Here is a listing. Set it down again exactly.
•••••
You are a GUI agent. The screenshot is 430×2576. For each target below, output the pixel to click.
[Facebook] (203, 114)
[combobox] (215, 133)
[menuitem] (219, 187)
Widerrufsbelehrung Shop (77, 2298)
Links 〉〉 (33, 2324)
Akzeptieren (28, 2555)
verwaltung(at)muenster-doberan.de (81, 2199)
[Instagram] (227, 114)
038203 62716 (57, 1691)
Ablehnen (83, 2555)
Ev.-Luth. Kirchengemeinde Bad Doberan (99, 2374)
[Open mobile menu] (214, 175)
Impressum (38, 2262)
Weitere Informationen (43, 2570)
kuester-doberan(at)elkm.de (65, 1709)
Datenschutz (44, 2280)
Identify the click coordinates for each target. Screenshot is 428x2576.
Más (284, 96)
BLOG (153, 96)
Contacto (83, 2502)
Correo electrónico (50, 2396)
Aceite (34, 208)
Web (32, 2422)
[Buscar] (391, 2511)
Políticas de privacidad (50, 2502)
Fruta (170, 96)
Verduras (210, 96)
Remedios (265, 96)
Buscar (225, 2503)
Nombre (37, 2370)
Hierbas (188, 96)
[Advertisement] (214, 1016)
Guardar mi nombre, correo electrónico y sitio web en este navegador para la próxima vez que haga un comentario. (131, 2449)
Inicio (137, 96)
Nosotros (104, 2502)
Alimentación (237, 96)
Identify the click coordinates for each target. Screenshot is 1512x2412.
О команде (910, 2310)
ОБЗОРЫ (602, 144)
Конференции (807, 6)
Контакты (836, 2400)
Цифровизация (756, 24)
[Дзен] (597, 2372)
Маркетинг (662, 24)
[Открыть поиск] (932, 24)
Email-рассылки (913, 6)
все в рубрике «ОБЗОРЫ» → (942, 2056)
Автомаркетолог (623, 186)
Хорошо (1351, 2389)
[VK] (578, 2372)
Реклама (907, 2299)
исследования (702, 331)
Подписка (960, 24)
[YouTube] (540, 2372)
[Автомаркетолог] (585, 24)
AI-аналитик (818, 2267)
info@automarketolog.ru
•••••
RESPONSE AREA
You are a GUI agent. The screenshot is 430×2576. For each target below, output the pixel to click.
[Facebook] (203, 114)
[combobox] (215, 133)
[menuitem] (219, 187)
Widerrufsbelehrung Shop (77, 2298)
Links 〉〉 (33, 2324)
Akzeptieren (28, 2555)
verwaltung(at)muenster-doberan.de (81, 2199)
[Instagram] (227, 114)
038203 62716 (57, 1691)
Ablehnen (83, 2555)
Ev.-Luth. Kirchengemeinde Bad Doberan (99, 2374)
[Open mobile menu] (214, 175)
Impressum (38, 2262)
Weitere Informationen (43, 2570)
kuester-doberan(at)elkm.de (65, 1709)
Datenschutz (44, 2280)
Identify the click coordinates for each target. Screenshot is 428x2576.
Más (284, 96)
BLOG (153, 96)
Contacto (83, 2502)
Correo electrónico (50, 2396)
Aceite (34, 208)
Web (32, 2422)
[Buscar] (391, 2511)
Políticas de privacidad (50, 2502)
Fruta (170, 96)
Verduras (210, 96)
Remedios (265, 96)
Buscar (225, 2503)
Nombre (37, 2370)
Hierbas (188, 96)
[Advertisement] (214, 1016)
Guardar mi nombre, correo electrónico y sitio web en este navegador para la próxima vez que haga un comentario. (131, 2449)
Inicio (137, 96)
Nosotros (104, 2502)
Alimentación (237, 96)
Identify the click coordinates for each target. Screenshot is 1512x2412.
О команде (910, 2310)
ОБЗОРЫ (602, 144)
Конференции (807, 6)
Контакты (836, 2400)
Цифровизация (756, 24)
[Дзен] (597, 2372)
Маркетинг (662, 24)
[Открыть поиск] (932, 24)
Email-рассылки (913, 6)
все в рубрике «ОБЗОРЫ» → (942, 2056)
Автомаркетолог (623, 186)
Хорошо (1351, 2389)
[VK] (578, 2372)
Реклама (907, 2299)
исследования (702, 331)
Подписка (960, 24)
[YouTube] (540, 2372)
[Автомаркетолог] (585, 24)
AI-аналитик (818, 2267)
info@automarketolog.ru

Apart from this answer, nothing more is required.